We all know making physical activity a regular habit is important for health and well-being. But health promotion messages are often aimed at children and young people, with less focus on the importance of physical activity for older people. However, older age is a crucial time for being active every day
Studies show physical activity, such as just increasing your daily number of steps, may help you live longer. This is the case even if you only started in older age. It can prevent and help to manage many health conditions including diabetes, some cancers, heart disease, and dementia.
Exercise is as effective as some medications in preventing or managing conditions such as heart disease and diabetes, and for rehabilitation after stroke. Besides the direct benefits, being more physically active can improve sleep, social connection, and overall feelings of happiness and well-being.
How much activity is enough?
Australia's physical activity guidelines recommend people aged 65 years and over be: "active every day in as many ways as possible, doing a range of physical activities that incorporate fitness, strength, balance, and flexibility; and should accumulate at least 30 minutes of moderate intensity physical activity on most, preferably all, days."
Unfortunately, only 25% of older Australians achieve this amount of activity. As few as 12% regularly undertake strengthening activities (such as lifting weights) and 6% do balance activities (such as lunges or single-leg standing).
Doing something is better than nothing, even if achieving the amount recommended by guidelines is too difficult. Physical activity can include a range of options from exercise classes to active transport (such as cycling or walking), to gardening and home maintenance.
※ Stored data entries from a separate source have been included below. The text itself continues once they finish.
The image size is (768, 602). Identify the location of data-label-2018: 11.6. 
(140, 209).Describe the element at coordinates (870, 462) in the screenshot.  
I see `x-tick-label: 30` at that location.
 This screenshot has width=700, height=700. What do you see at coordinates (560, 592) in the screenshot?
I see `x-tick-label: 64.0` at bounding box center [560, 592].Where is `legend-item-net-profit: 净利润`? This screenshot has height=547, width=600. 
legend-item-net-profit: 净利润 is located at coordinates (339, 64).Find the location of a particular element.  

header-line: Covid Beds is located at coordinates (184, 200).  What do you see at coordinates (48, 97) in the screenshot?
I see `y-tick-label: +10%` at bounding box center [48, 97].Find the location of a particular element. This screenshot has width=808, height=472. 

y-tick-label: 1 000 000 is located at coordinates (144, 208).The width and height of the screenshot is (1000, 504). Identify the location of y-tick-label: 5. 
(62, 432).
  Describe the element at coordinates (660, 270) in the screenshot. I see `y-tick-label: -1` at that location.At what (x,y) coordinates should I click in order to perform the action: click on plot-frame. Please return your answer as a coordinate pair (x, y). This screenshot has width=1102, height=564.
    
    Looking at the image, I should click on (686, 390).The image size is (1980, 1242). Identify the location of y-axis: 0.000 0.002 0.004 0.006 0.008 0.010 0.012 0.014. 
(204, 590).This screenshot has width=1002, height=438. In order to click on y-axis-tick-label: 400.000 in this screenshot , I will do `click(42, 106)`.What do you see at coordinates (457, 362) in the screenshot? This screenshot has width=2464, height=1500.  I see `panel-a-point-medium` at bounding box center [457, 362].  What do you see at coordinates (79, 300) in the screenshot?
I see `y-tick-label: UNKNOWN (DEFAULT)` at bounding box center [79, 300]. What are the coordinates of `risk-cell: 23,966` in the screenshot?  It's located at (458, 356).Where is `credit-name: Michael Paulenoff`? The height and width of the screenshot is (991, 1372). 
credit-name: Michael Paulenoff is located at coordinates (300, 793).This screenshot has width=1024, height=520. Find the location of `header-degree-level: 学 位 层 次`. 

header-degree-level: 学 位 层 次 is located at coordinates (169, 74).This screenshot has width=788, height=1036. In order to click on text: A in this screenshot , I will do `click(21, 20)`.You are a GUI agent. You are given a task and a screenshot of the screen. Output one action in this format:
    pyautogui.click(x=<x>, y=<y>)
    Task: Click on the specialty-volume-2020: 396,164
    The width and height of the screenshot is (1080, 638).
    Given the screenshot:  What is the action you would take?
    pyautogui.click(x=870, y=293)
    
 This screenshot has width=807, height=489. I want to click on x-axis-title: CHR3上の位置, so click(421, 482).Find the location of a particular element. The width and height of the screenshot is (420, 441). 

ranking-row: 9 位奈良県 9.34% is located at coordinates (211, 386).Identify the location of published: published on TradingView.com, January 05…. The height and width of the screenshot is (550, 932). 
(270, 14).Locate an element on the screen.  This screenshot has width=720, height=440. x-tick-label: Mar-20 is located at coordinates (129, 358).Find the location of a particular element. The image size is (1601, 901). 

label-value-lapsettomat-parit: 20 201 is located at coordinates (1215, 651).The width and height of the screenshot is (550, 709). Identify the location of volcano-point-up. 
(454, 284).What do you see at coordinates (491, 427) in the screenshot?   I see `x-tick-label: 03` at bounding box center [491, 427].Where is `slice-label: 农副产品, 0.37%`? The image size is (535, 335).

Starting small and building up the amount and intensity of activity, and choosing something enjoyable, are the best ways to start. There are extra benefits from doing more than 30 minutes per day of activity. For those already participating in more vigorous activities, like running or cycling, turning 65 is no reason to stop.
What if I'm unwell?
Research shows that even people with health issues can gain a lot from being more active. For example, people with knee and hip osteoarthritis can benefit, in terms of reduced pain and improved function, from a range of physical activities. These include muscle strengthening, and aerobic and flexibility exercise, performed on land or in the water.
Similarly, people with diabetes can improve their glucose control from aerobic exercise (such as walking or swimming), muscle strengthening or a combination of both.
It's important that frailer older people or people with particular health problems seek professional help to select physical activity options that are most suited to their particular abilities and health conditions. Such people should discuss plans to get more active with their GP, and then seek guidance from a physiotherapist or exercise physiologist.
The new World Health Organisation Global Action Plan on Physical Activity 2018-30 provides guidance on policy actions for governments and other organisations to make it easier for people to be more active. Safe, pleasant venues and leaders linked with health professionals and welcoming, enjoyable and affordable programs would help overcome barriers reported by older people.